(Dataset entries)
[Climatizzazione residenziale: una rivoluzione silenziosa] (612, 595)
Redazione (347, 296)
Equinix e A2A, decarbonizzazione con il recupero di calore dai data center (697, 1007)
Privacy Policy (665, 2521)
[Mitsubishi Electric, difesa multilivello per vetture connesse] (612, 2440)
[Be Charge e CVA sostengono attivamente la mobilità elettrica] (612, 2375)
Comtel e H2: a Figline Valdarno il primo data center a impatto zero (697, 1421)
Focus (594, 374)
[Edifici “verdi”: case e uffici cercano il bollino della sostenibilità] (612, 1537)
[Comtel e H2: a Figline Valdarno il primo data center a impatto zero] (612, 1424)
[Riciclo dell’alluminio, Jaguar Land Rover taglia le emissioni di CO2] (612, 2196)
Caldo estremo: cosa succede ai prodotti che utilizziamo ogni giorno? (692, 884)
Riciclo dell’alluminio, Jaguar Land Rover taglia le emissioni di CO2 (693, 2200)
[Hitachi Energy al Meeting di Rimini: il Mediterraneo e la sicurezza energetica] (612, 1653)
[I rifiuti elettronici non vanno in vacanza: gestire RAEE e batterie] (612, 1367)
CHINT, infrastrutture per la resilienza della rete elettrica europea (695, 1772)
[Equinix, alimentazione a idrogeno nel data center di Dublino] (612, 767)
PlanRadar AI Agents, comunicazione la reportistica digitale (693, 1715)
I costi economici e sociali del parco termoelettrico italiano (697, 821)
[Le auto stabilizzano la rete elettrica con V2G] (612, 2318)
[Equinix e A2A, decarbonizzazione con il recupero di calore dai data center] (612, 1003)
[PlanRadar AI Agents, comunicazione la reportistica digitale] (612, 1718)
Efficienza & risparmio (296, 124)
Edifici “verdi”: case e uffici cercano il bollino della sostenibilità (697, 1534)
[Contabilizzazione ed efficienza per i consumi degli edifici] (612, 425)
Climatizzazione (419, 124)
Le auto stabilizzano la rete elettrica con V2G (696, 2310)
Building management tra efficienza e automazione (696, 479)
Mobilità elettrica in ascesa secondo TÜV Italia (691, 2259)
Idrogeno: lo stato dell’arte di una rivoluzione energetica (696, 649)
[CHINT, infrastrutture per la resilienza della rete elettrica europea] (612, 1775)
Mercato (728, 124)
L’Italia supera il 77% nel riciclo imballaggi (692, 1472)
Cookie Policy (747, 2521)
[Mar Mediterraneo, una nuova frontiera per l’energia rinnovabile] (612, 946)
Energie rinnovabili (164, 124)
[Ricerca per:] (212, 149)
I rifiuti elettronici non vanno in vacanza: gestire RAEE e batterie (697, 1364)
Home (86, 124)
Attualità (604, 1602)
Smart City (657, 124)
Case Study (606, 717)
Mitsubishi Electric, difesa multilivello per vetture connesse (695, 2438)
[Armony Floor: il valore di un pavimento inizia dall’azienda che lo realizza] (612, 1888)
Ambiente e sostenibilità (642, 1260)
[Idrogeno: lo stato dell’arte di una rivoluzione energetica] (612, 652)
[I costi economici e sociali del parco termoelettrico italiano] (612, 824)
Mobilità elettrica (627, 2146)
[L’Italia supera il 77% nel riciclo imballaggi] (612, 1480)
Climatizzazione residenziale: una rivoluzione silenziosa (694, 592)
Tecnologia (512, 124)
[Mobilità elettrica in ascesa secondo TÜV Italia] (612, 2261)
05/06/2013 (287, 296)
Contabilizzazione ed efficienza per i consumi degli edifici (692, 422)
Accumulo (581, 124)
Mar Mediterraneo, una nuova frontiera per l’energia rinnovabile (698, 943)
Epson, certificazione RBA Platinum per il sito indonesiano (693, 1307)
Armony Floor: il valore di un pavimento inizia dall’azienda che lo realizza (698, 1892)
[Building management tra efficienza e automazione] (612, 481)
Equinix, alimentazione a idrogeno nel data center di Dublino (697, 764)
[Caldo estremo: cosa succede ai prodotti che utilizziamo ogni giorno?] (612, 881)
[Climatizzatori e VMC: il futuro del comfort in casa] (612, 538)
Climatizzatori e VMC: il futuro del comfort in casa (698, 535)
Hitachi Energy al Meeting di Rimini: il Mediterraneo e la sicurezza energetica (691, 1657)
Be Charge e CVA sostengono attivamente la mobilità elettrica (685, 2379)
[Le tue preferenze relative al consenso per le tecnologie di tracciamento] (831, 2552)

= EXERCISE REQUIREMENTS =
Transcribe, exactly and without additions, the lines of the records above, beginning with the line that contains "[Mobilità elettrica in" and ending with the line that contains "Epson, certificazione RBA", both included.

= TASK ANSWER =
[Mobilità elettrica in ascesa secondo TÜV Italia] (612, 2261)
05/06/2013 (287, 296)
Contabilizzazione ed efficienza per i consumi degli edifici (692, 422)
Accumulo (581, 124)
Mar Mediterraneo, una nuova frontiera per l’energia rinnovabile (698, 943)
Epson, certificazione RBA Platinum per il sito indonesiano (693, 1307)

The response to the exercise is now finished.